Before beginning, make sure you read the Yahoo! license agreement for JavaScript components at http://developer.yahoo.net/yui/license.txt. It’s a standard BSD-style license, but you should be sure to read it over anyway. You can download the Connect Managed code from http://developer.yahoo.net/yui/connection/index.html#download. The code download includes the source code as well as documentation, but no examples.
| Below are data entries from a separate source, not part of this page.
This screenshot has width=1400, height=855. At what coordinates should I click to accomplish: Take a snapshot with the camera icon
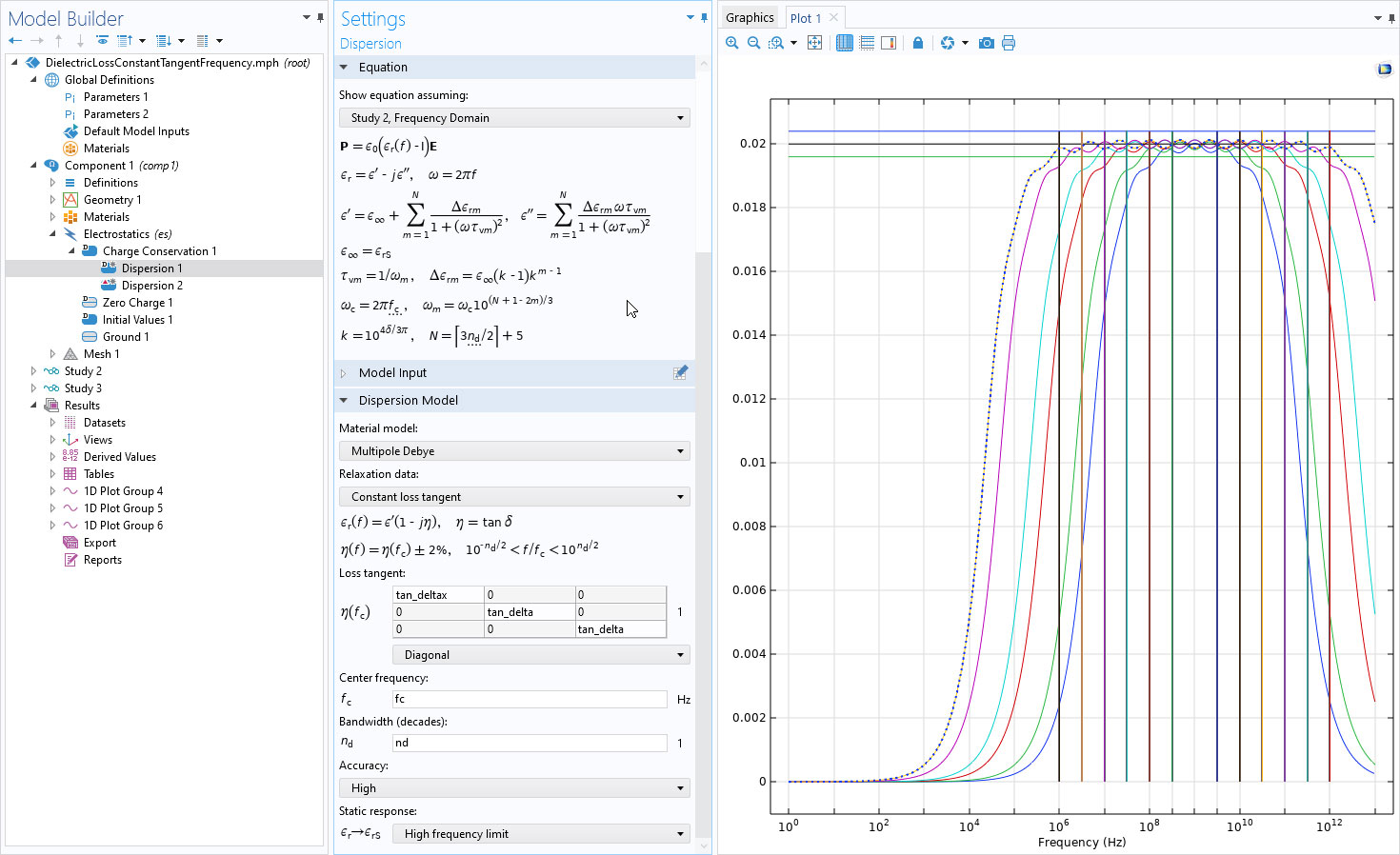click(x=987, y=43)
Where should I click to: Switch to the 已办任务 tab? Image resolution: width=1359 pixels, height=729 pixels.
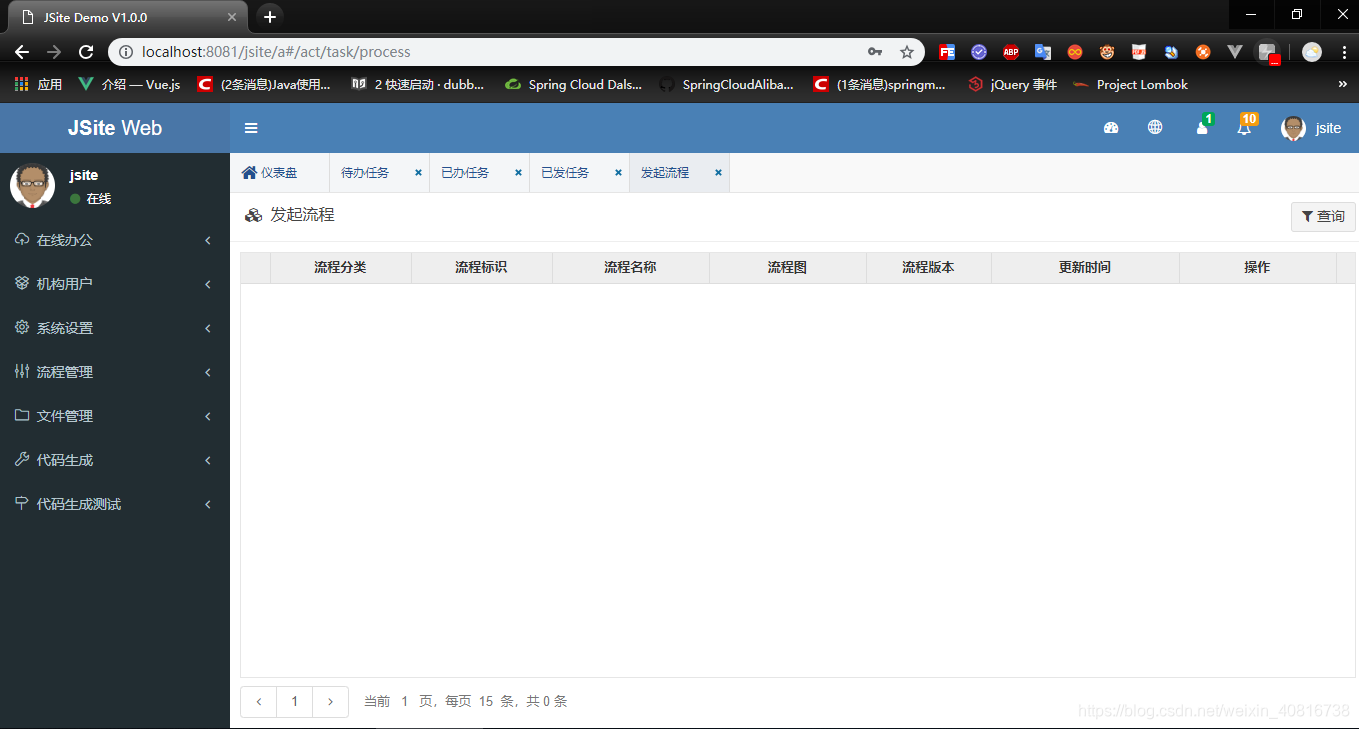tap(465, 171)
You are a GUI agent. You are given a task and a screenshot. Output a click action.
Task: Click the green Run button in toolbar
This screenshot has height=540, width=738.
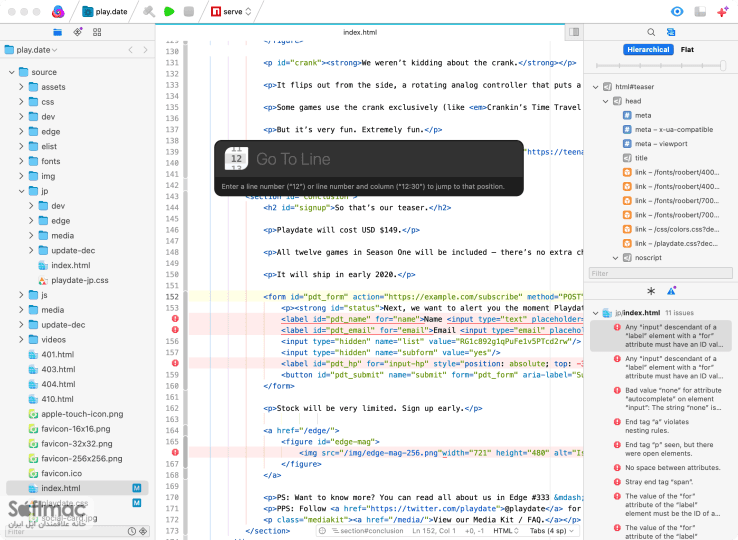tap(169, 11)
There are two JavaScript files necessary to use the Connection Manager: YAHOO.js, which sets up the YAHOO namespace (this file is used by all the Yahoo! JavaScript components), and connection.js, which contains the XMLHttp code. The files must be included in this order as well:

<script type="text/javascript" src="/js/YAHOO.js">
<script type="text/javascript" src="/js/connection.js">

With these files included in your page, you are now ready to begin using the Connection Manager.

Basic Requests

The Yahoo! Connection Manager uses a different methodology than you may be used to for sending XMLHttp requests. Instead of creating objects, the Connection Manager exposes several static methods to handle requests. The method you’ll use most often is asyncRequest(), which has the following signature:

YAHOO.util.Connect.asyncRequest(request_type, url, callback, postdata);

The first argument, request_type, is the type of HTTP request to make: “get” or “post”. The second argument is simply the URL of the request. The third argument is a callback object containing methods to handle the response from the request. This object has the following basic form:

var callback = {
    success: function (oResponse) {
        //handle a successful response
    failure: function (oResponse) {
        //handle an unsuccessful request

As you can see, this object has two methods: success() and failure(). The former gets called when a response is returned as expected; the latter is called when an error occurs during the request. Essentially, anytime the request doesn’t return a status of 200, the failure() method is called. The argument that is passed in to both methods is a response object containing all of the information about the response (including all XMLHttp properties such as status, statusText, responseText, responseXML, etc.).

The final argument of asyncRequest() is the data to post to the server. For POST requests, this value is a string of URL-encoded values to be sent; for GET requests, this value can either be omitted or set to null.